### Inference for Linear Regression

<span style="color: #91204D;"> .large[Kelly McConville | Math 141 | Week 12 | Fall 2020] </span>

---

## Announcements/Reminders

* Extra Credit Assignment: Write a stats poem.
    + Due December 2nd

* Project Assignment 3 due on Friday!
    
* Final Project Assignment (pafinal.Rmd) is in the shared folder.
    + Due Wednesday, December 9th

---

## Week 12 Topics

* ANOVA Test
* Simulation Methods versus Probability Model Methods for Inference
* Inference for Linear Regression

*********************************************

### Goals for Today

* Recap Linear Regression

XXX

---

## Multiple Linear Regression

Linear regression is a flexible class of models that allow for:

* Both quantitative and categorical explanatory variables.

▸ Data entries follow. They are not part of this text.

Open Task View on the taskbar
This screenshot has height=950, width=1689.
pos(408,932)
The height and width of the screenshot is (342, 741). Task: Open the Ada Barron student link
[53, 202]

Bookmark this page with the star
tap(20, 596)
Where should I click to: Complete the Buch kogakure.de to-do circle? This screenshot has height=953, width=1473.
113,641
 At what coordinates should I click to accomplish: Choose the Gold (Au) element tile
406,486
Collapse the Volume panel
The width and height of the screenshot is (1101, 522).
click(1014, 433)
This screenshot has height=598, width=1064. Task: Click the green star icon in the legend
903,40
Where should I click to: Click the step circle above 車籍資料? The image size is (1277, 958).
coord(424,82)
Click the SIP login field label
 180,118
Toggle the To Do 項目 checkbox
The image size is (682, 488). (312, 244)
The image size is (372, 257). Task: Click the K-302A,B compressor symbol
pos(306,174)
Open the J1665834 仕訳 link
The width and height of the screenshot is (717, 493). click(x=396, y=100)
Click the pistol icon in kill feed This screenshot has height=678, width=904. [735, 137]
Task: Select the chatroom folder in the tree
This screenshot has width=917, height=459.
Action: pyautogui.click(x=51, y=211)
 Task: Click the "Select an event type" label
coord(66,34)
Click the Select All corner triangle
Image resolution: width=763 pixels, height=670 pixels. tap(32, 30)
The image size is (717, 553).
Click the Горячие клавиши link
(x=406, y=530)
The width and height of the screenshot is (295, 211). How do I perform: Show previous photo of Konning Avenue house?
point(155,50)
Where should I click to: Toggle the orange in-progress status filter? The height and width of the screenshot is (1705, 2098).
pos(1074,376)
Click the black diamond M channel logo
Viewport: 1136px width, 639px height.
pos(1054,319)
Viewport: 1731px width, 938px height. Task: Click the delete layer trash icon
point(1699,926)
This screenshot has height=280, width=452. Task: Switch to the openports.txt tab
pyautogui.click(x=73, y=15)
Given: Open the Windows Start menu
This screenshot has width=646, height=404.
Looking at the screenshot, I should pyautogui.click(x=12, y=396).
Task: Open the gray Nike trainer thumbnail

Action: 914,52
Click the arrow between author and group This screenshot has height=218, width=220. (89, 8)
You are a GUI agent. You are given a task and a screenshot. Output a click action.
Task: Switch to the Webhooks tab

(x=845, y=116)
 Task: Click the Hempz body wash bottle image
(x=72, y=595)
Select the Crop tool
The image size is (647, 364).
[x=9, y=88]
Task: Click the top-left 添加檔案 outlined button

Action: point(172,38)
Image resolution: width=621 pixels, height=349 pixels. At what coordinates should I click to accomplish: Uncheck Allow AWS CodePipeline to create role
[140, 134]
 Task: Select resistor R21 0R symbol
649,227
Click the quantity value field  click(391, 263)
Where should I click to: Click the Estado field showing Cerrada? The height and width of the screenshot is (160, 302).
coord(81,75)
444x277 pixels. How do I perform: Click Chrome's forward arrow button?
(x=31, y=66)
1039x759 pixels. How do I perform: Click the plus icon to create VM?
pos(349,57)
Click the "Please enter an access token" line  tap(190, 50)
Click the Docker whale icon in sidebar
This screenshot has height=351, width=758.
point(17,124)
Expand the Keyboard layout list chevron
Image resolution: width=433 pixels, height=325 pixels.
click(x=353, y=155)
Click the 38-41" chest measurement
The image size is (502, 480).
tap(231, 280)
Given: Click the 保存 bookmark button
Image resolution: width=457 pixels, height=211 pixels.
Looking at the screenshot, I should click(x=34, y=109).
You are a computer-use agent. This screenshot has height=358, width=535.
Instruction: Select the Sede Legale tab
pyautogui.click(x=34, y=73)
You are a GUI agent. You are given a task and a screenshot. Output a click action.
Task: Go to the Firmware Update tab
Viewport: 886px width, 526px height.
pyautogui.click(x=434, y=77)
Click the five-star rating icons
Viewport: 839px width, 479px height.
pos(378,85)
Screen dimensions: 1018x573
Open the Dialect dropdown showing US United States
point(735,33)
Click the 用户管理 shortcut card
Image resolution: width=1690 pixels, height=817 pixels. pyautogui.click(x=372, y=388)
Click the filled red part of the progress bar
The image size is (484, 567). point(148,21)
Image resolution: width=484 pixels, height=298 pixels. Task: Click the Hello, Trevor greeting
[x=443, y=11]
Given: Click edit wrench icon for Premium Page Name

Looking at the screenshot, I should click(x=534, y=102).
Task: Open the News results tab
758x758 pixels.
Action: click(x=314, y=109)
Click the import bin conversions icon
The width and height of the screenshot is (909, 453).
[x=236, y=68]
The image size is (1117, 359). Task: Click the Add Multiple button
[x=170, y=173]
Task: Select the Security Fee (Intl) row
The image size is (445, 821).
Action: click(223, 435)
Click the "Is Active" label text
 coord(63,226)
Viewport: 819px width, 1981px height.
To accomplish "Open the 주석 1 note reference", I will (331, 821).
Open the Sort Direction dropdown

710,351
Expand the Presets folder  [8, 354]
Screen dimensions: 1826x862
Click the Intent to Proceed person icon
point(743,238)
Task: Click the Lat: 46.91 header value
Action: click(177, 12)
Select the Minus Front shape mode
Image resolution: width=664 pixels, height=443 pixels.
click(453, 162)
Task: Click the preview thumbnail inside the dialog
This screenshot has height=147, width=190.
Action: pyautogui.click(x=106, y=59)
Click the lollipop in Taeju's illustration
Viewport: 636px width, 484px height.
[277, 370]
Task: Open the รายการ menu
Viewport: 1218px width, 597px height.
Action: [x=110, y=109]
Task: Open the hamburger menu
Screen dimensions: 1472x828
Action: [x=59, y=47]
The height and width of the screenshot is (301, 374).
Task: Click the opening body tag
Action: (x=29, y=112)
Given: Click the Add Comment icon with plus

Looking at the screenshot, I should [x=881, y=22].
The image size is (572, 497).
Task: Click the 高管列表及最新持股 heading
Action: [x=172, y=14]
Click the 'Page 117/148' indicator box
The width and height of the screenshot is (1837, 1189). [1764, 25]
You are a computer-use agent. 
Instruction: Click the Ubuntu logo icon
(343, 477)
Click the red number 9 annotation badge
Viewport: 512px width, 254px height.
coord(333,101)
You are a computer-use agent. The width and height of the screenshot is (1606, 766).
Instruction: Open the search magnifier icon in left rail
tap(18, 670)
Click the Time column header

* Multiple explanatory variables.

* Curved relationships between the response variable and the explanatory variable.

* BUT the response variable is quantitative.

---

### Multiple Linear Regression

**Form of the Model:**

$$ 
`\begin{align}
y &= \beta_o + \beta_1 x_1 + \beta_2 x_2 + \cdots + \beta_p x_p + \epsilon
\end{align}`
$$

**Fitted Model:** Using the Method of Least Squares,

$$ 
`\begin{align}
\hat{y} &= \hat{\beta}_o + \hat{\beta}_1 x_1 + \hat{\beta}_2 x_2 + \cdots + \hat{\beta}_p x_p 
\end{align}`
$$

#### Typical Inferential Questions:

(1) Should `$x_2$` be in the model that already contains `$x_1$` and `$x_3$`?

$$ 
`\begin{align}
y &= \beta_o + \beta_1 x_1 + \beta_2 x_2 + \beta_3 x_3 + \epsilon
\end{align}`
$$

In other words, should `$\beta_2 = 0$`?

---

### Multiple Linear Regression

**Form of the Model:**

$$ 
`\begin{align}
y &= \beta_o + \beta_1 x_1 + \beta_2 x_2 + \cdots + \beta_p x_p + \epsilon
\end{align}`
$$

**Fitted Model:** Using the Method of Least Squares,

$$ 
`\begin{align}
\hat{y} &= \hat{\beta}_o + \hat{\beta}_1 x_1 + \hat{\beta}_2 x_2 + \cdots + \hat{\beta}_p x_p 
\end{align}`
$$

#### Typical Inferential Questions:

(2) Can we estimate `$\beta_3$` with a confidence interval?

$$ 
`\begin{align}
y &= \beta_o + \beta_1 x_1 + \beta_2 x_2 + \beta_3 x_3 + \epsilon
\end{align}`
$$

---

### Multiple Linear Regression

**Form of the Model:**

$$ 
`\begin{align}
y &= \beta_o + \beta_1 x_1 + \beta_2 x_2 + \cdots + \beta_p x_p + \epsilon
\end{align}`
$$

**Fitted Model:** Using the Method of Least Squares,

$$ 
`\begin{align}
\hat{y} &= \hat{\beta}_o + \hat{\beta}_1 x_1 + \hat{\beta}_2 x_2 + \cdots + \hat{\beta}_p x_p 
\end{align}`
$$

#### Typical Inferential Questions:

(3) While `$\hat{y}$` is a point estimate for `$y$`, can we also get an interval estimate for `$y$`?

$$ 
`\begin{align}
y &= \beta_o + \beta_1 x_1 + \beta_2 x_2 + \beta_3 x_3 + \epsilon
\end{align}`
$$

To answer these questions, we need to add some assumptions to our linear regression model.

---

### Multiple Linear Regression

**Form of the Model:**

$$ 
`\begin{align}
y &= \beta_o + \beta_1 x_1 + \beta_2 x_2 + \cdots + \beta_p x_p + \epsilon
\end{align}`
$$

**Additional Assumptions:**

$$
\epsilon \overset{\mbox{ind}}{\sim} N (\mu = 0, \sigma = \sigma_{\epsilon})
$$

`$\sigma_{\epsilon}$` = typical deviations from the model

Let's unpack these assumptions!

&rarr; Observations are independent.

&rarr;  The standard deviation is constant.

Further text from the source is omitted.